Metabolite markers for three synthetic tryptamines N-ethyl-N-propyltryptamine, 4-hydroxy-N-ethyl-N-propyltryptamine, and 5-methoxy-N-ethyl-N-propyltryptamine

Marianne Skov-Skov Bergh; Inger Lise Bogen; Katharina Elisabeth Grafinger; Marilyn A Huestis; Åse Marit Leere Øiestad

doi:10.1002/dta.3668

Metabolite markers for three synthetic tryptamines N-ethyl-N-propyltryptamine, 4-hydroxy-N-ethyl-N-propyltryptamine, and 5-methoxy-N-ethyl-N-propyltryptamine

Drug Test Anal. 2024 Mar 9. doi: 10.1002/dta.3668. Online ahead of print.

Authors

Marianne Skov-Skov Bergh¹, Inger Lise Bogen^{1

2}, Katharina Elisabeth Grafinger³, Marilyn A Huestis⁴, Åse Marit Leere Øiestad⁵

Affiliations

¹ Section for Drug Abuse Research, Department of Forensic Sciences, Division of Laboratory Medicine, Oslo University Hospital, Oslo, Norway.
² Section for Pharmacology and Pharmaceutical Biosciences, Department of Pharmacy, The Faculty of Mathematics and Natural Sciences, University of Oslo, Oslo, Norway.
³ Institute of Chemistry and Bioanalytics, University of Applied Sciences and Arts Northwestern Switzerland, Muttenz, Switzerland.
⁴ Institute of Emerging Health Professions, Thomas Jefferson University, Philadelphia, Pennsylvania, USA.
⁵ Section for Forensic Toxicological Analytics, Department of Forensic Sciences, Division of Laboratory Medicine, Oslo University Hospital, Oslo, Norway.

PMID: 38459837
DOI: 10.1002/dta.3668

Abstract

N-Ethyl-N-propyltryptamine (EPT), 4-hydroxy-N-ethyl-N-propyltryptamine (4-OH-EPT), and 5-methoxy-N-ethyl-N-propyltryptamine (5-MeO-EPT) are new psychoactive substances classified as tryptamines, sold online. Many tryptamines metabolize rapidly, and identifying the appropriate metabolites to reveal intake is essential. While the metabolism of 4-OH-EPT and 5-MeO-EPT are not previously described, EPT is known to form metabolites by indole ring hydroxylation among others. Based on general knowledge of metabolic patterns, 5-MeO-EPT is also expected to form ring hydroxylated EPT (5-OH-EPT). In the present study, the aim was to characterize the major metabolites of EPT, 4-OH-EPT, and 5-MeO-EPT, to provide markers for substance identification in forensic casework. The tryptamines were incubated with pooled human liver microsomes at 37°C for up to 4 h. The generated metabolites were separated and detected by ultra-high performance liquid chromatography-quadrupole time-of-flight mass spectrometry analysis. The major in vitro EPT metabolites were formed by hydroxylation, N-dealkylation, and carbonylation. In comparison, 4-OH-EPT metabolism was dominated by double bond formation, N-dealkylation, hydroxylation, and carbonylation in vitro and hydroxylation or carbonylation combined with double bond loss, carbonylation, N-dealkylation, and hydroxylation in vivo. 5-MeO-EPT was metabolized by O-demethylation, hydroxylation, and N-dealkylation in vitro. The usefulness of the characterized metabolites in forensic casework was demonstrated by identification of unique metabolites for 4-OH-EPT in a human postmortem blood sample with suspected EPT or 4-OH-EPT intoxication.

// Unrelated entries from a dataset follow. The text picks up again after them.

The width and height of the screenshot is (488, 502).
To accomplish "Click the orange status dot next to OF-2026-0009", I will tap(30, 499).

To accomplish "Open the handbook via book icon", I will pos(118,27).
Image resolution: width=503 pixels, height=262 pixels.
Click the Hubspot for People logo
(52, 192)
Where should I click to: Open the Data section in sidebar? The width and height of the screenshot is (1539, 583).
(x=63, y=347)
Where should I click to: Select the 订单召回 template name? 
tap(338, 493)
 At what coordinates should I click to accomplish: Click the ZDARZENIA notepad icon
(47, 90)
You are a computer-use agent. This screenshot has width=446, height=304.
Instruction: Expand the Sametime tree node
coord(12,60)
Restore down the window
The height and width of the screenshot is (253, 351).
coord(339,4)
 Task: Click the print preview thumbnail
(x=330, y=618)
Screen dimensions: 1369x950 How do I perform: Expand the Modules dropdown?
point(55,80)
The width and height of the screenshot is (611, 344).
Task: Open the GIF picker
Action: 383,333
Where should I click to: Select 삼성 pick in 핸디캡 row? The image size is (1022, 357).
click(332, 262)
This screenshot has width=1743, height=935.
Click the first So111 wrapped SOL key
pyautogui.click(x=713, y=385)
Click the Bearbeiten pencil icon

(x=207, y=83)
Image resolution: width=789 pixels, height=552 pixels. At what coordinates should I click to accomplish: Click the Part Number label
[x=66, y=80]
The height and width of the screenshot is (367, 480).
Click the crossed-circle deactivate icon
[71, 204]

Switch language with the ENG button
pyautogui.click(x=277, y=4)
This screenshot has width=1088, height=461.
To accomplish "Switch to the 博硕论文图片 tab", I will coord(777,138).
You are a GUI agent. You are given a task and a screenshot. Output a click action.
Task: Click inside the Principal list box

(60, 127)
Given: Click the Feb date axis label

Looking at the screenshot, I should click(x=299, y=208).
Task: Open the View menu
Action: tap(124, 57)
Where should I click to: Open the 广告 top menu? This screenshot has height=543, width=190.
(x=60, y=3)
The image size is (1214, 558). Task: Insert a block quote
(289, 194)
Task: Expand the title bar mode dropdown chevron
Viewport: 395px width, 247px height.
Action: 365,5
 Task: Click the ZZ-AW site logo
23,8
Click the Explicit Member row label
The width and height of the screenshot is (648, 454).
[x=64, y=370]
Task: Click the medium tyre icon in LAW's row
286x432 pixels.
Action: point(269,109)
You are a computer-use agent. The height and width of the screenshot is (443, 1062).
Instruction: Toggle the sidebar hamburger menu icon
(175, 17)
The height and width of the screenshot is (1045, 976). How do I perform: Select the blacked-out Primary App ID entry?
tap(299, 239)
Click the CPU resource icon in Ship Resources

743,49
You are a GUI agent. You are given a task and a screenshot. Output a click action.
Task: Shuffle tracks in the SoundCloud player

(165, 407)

Keywords: 4-hydroxy-N-ethyl-N-propyltryptamine (4-OH-EPT); 5-methoxy-N-ethyl-N-propyltryptamine (5-MeO-EPT); N-ethyl-N-propyltryptamine (EPT); metabolite; microsomes; new psychoactive substances (NPS); synthetic tryptamines; ultra-high performance liquid chromatography-quadrupole time-of-flight mass spectrometry (UHPLC-QTOF-MS).